Al-Qattan M M
Division of Plastic Surgery, King Saud University, Riyadh, Saudi Arabia.
Ann Plast Surg. 2013 Jan;70(1):116-8. doi: 10.1097/SAP.0b013e31822f9960.
Fanconi anemia is known to be associated with radial ray deficiency (thumb and radius hypoplasia), and its embryological basis remains to be poorly understood.
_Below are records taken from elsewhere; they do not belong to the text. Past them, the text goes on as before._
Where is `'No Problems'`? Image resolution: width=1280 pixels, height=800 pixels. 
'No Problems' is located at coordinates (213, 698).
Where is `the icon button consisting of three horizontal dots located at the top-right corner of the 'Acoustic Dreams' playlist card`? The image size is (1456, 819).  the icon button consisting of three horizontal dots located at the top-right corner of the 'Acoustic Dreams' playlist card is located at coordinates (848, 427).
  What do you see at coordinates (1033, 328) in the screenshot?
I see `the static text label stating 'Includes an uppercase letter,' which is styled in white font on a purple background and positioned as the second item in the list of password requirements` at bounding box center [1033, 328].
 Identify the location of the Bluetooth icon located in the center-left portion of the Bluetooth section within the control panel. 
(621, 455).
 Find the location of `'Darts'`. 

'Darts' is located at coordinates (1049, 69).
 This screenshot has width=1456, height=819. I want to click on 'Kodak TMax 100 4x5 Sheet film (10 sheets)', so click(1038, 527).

We describe a rare case of Fanconi anemia with concurrent thumb polydactyly and dorsal dimelia. The embryological basis of limb abnormalities in Fanconi anemia patients is thought to be based on the complex interactions between the apical ectodermal ridge (where Fanconi anemia genes are expressed) and both the mesoderm (where Spalt-like 4 (SALL4) and Sonic hedgehog (SHH) are located and which are responsible for radial ray deficiency, thumb polydactyly, and triphalangism) and the dorsoventral axis (an error in that axis leads to dorsal dimelia).
已知范可尼贫血与桡骨射线缺陷(拇指和桡骨发育不全)有关,但其胚胎学基础仍知之甚少。我们描述了一例罕见的范可尼贫血病例,同时伴有拇指多指畸形和背侧双肢畸形。范可尼贫血患者肢体异常的胚胎学基础被认为基于顶端外胚层嵴(范可尼贫血基因在此表达)与中胚层(Spalt样4(SALL4)和音猬因子(SHH)位于此处,它们负责桡骨射线缺陷、拇指多指畸形和指骨三联症)以及背腹轴(该轴的错误会导致背侧双肢畸形)之间的复杂相互作用。